D. J. Bernstein
Internet publication
publicfile

User's guide

Where public files are stored

publicfile makes files available from a public file area, typically /public/file. You can use the public file area if your system administrator has made a public directory for you somewhere inside /public/file; for example, /public/file/0/users/you.

You can set up a symbolic link from ~you/public to your public directory. Your system administrator may have already done this for you.

Publishing files

To make a file publicly available through publicfile, copy it to your public directory:
     cp r.ps public/report.ps
You can also create and edit files directly inside the public file area:
     cd public
     vi report.html
Beware that if someone downloads report.html the moment that you finish creating or editing it, the downloaded copy may be truncated. You can eliminate this risk by editing temporary copies of files and moving them into place with mv when they are complete:
     cp report.html report.html.new
     vi report.html.new
     mv report.html.new report.html
You can set up directories, symbolic links, etc. inside your public directory. Beware, however, that symbolic links pointing outside the public file area will not work.

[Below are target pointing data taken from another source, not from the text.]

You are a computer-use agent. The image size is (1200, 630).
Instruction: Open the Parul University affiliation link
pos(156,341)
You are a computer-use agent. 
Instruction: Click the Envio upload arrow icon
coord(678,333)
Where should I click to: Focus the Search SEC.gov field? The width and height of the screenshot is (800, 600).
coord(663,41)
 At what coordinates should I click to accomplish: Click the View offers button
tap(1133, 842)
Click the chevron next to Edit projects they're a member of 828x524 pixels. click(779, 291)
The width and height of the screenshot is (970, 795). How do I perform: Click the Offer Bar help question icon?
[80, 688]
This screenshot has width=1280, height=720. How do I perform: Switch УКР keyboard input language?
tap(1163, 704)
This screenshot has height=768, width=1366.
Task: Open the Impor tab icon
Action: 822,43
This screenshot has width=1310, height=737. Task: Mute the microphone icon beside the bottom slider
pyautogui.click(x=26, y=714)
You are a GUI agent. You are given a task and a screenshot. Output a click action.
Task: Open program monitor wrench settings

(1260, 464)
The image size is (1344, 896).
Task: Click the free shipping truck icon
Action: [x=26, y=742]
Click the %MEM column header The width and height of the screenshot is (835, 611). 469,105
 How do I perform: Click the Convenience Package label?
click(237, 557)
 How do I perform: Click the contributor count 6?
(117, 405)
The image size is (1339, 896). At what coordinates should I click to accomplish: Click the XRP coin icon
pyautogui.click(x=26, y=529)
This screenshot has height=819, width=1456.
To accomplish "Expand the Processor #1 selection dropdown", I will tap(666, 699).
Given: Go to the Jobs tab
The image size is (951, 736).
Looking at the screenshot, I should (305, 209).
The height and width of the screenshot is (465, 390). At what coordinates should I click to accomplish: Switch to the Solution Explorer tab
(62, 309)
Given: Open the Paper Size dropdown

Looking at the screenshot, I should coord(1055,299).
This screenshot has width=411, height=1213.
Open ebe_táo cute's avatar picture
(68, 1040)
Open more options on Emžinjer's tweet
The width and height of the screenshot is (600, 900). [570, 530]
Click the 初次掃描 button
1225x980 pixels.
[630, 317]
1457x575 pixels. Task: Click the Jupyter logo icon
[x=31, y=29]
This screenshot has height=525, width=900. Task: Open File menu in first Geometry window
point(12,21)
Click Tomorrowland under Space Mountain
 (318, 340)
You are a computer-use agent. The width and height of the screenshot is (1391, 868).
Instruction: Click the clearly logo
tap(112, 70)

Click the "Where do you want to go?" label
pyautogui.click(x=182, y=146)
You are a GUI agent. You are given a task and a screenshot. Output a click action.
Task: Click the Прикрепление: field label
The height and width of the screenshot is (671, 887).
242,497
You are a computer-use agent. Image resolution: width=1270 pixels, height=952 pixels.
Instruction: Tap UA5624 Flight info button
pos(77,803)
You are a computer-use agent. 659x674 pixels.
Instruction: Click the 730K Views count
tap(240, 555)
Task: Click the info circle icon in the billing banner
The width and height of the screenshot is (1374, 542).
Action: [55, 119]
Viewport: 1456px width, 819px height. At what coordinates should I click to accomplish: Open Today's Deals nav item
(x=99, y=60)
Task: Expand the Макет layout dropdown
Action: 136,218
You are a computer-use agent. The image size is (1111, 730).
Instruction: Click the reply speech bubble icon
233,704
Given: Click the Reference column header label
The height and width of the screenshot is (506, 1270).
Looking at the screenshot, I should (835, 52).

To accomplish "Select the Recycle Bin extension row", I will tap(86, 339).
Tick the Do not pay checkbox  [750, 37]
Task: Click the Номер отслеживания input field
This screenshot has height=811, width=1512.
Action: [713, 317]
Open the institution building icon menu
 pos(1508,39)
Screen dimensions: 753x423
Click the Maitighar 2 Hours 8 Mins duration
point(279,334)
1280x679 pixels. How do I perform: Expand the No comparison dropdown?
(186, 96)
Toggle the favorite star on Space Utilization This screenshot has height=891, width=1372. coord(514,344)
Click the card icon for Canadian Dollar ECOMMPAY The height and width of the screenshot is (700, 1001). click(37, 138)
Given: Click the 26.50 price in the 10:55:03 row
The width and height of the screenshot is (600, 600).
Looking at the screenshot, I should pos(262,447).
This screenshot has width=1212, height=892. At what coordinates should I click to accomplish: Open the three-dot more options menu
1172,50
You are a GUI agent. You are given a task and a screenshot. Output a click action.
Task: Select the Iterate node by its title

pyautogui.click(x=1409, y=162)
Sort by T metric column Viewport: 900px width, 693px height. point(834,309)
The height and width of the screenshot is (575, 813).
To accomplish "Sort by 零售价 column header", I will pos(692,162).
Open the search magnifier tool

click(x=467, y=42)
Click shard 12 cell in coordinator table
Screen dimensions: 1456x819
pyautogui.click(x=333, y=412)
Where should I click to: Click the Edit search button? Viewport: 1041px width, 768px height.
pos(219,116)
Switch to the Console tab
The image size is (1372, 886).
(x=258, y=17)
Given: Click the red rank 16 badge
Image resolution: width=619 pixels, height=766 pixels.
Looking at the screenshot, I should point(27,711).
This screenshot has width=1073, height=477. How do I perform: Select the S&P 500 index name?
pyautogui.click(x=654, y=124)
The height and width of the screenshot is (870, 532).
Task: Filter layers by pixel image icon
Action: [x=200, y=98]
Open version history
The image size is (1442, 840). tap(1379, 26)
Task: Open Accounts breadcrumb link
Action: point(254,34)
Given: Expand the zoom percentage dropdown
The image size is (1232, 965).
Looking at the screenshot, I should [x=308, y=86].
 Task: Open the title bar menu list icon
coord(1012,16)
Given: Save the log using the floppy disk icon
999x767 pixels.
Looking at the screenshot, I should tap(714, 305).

Note that the name of a file controls its file type.

Permissions

Your umask may be set up so that files are not world-readable by default. If so, you must change the permissions of your public files so that publicfile can read them:
     chmod go+r public/report.ps
Similarly, if your directories are not world-executable by default, you must change their permissions:
     chmod go+x public/old-reports
If you create a world-readable directory, publicfile will allow FTP clients to see a list of files in that directory:
     chmod go+r public/old-reports
The list excludes names that contain spaces, tildes, or control characters.

In some cases you may want to make a file available to local users in the public file area without making it available through publicfile. You can do this by making the file world-executable but not user-executable:

     chmod o+x public/tentative.ps
     chmod u-x public/tentative.ps
publicfile will pretend that it can't read the file. Or you can use a filename beginning with a dot; publicfile converts leading dots to colons when it looks for files.

File URLs

publicfile is normally configured so that the file /public/file/0/users/you/report.html is available through both HTTP and FTP:
     http://host/users/you/report.html
     ftp://host/users/you/report.html
publicfile also supports virtual hosts through HTTP. The file /public/file/vhost/report.html can be reached by the URL
     http://vhost/report.html
if vhost has an appropriate DNS A record.

publicfile automatically adds index.html to any HTTP URL ending with a slash (or containing just a host name), so

     http://vhost
     http://vhost/
     http://vhost/index.html
all refer to /public/file/vhost/index.html.